Entries on where items appear:
════════

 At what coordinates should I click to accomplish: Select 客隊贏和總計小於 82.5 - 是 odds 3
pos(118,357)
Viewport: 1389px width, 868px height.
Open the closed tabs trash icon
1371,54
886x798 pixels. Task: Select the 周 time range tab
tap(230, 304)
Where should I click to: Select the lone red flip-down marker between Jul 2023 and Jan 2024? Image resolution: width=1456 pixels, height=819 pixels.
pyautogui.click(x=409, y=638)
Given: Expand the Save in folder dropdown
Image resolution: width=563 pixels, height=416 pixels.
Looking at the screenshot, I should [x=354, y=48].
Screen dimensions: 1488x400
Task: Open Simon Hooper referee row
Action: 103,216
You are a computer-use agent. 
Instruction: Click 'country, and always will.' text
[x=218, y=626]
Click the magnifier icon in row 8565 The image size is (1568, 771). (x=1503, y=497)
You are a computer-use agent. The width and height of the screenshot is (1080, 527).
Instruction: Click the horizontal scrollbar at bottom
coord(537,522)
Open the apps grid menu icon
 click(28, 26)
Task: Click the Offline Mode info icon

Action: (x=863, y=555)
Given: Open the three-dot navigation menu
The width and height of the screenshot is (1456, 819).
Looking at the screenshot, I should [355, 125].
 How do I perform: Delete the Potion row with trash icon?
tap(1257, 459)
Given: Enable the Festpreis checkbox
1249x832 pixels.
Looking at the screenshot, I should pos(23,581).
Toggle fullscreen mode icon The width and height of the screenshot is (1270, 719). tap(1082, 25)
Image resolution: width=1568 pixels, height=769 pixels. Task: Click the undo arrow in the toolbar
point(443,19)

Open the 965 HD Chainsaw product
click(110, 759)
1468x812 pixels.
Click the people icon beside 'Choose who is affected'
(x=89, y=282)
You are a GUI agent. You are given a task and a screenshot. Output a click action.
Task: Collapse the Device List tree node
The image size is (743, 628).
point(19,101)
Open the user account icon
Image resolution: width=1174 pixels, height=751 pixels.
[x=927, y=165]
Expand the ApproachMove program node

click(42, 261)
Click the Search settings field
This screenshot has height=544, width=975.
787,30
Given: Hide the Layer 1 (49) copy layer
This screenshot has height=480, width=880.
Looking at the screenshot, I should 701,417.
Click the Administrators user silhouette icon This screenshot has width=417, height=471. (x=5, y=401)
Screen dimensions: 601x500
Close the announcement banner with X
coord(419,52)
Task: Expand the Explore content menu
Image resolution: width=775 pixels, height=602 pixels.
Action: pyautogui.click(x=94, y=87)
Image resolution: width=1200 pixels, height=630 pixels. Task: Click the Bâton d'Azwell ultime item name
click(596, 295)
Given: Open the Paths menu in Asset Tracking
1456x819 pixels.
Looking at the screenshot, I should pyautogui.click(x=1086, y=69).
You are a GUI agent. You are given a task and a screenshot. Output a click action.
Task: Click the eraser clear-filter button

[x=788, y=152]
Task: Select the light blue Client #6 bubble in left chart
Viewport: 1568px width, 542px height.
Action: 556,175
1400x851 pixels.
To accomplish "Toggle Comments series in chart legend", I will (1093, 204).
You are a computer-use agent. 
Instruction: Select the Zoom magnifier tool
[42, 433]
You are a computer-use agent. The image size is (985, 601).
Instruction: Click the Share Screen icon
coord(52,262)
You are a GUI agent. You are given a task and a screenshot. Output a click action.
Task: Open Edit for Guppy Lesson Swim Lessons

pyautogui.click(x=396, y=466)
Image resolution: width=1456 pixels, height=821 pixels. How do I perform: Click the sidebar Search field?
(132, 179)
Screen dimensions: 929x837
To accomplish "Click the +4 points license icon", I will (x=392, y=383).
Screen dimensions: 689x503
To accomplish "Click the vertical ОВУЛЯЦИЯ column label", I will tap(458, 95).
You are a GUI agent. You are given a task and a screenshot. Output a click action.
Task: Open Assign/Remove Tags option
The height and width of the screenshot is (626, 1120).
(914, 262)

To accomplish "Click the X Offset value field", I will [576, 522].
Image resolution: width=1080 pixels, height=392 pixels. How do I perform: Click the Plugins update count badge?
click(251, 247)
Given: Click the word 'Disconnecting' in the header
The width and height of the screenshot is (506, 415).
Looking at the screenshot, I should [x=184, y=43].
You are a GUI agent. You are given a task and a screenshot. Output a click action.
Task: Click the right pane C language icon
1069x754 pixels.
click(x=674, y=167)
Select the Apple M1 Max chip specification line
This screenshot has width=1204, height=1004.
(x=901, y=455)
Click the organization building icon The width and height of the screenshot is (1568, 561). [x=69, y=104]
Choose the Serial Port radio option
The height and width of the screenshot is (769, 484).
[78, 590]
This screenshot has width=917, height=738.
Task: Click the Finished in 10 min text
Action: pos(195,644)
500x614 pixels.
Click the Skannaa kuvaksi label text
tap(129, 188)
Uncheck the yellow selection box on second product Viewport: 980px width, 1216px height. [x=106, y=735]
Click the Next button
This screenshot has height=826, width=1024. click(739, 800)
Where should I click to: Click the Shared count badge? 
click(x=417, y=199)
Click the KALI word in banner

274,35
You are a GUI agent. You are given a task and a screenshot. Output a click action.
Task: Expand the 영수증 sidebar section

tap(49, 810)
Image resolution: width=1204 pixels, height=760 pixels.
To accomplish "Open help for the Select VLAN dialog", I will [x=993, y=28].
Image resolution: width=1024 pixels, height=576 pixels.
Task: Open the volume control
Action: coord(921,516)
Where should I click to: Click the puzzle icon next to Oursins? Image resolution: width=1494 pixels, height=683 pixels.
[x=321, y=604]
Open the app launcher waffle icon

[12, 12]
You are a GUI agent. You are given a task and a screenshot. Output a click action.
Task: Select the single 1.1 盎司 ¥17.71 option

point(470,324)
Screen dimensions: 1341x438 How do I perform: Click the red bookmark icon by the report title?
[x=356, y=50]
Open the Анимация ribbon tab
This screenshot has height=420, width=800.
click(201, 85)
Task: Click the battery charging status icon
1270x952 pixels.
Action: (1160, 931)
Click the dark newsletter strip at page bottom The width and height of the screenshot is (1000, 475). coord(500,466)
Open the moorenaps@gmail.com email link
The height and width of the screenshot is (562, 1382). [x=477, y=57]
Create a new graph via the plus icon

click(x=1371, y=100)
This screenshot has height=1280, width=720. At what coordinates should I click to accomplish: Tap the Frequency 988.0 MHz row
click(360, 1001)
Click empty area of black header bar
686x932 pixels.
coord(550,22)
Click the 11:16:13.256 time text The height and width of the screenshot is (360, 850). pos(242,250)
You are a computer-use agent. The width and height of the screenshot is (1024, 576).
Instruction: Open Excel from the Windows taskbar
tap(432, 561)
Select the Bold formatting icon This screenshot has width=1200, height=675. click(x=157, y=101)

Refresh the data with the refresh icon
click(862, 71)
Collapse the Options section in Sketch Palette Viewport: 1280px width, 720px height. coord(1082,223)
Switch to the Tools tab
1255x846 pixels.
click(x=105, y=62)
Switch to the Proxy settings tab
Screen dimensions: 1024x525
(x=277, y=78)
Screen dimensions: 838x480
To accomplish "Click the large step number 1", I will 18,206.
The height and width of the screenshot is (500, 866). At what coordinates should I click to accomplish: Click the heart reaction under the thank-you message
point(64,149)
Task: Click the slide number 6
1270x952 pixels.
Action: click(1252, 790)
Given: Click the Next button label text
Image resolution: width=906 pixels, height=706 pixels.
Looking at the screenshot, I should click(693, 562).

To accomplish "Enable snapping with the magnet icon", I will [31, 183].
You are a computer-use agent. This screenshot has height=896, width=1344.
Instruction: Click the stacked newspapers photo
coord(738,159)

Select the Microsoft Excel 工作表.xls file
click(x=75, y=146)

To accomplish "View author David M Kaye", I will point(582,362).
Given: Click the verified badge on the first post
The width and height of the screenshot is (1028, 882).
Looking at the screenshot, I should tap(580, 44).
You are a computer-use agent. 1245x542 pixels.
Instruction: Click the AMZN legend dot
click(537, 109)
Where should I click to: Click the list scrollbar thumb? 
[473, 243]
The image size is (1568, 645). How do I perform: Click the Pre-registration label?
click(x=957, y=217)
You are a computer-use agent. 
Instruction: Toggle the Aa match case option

════════

• [WRITTEN PROBLEM]: Reproduce the listing from the line with "Viewport: 1389px width, 868px height." up to and including the line with "Toggle fullscreen mode", substituting "delete icon" for every occurrence of "trash icon" and leaving all else unchanged.

• [THE RESULT]:
Viewport: 1389px width, 868px height.
Open the closed tabs delete icon
1371,54
886x798 pixels. Task: Select the 周 time range tab
tap(230, 304)
Where should I click to: Select the lone red flip-down marker between Jul 2023 and Jan 2024? Image resolution: width=1456 pixels, height=819 pixels.
pyautogui.click(x=409, y=638)
Given: Expand the Save in folder dropdown
Image resolution: width=563 pixels, height=416 pixels.
Looking at the screenshot, I should [x=354, y=48].
Screen dimensions: 1488x400
Task: Open Simon Hooper referee row
Action: 103,216
You are a computer-use agent. 
Instruction: Click 'country, and always will.' text
[x=218, y=626]
Click the magnifier icon in row 8565 The image size is (1568, 771). (x=1503, y=497)
You are a computer-use agent. The width and height of the screenshot is (1080, 527).
Instruction: Click the horizontal scrollbar at bottom
coord(537,522)
Open the apps grid menu icon
 click(28, 26)
Task: Click the Offline Mode info icon

Action: (x=863, y=555)
Given: Open the three-dot navigation menu
The width and height of the screenshot is (1456, 819).
Looking at the screenshot, I should [355, 125].
 How do I perform: Delete the Potion row with delete icon?
tap(1257, 459)
Given: Enable the Festpreis checkbox
1249x832 pixels.
Looking at the screenshot, I should pos(23,581).
Toggle fullscreen mode icon The width and height of the screenshot is (1270, 719). tap(1082, 25)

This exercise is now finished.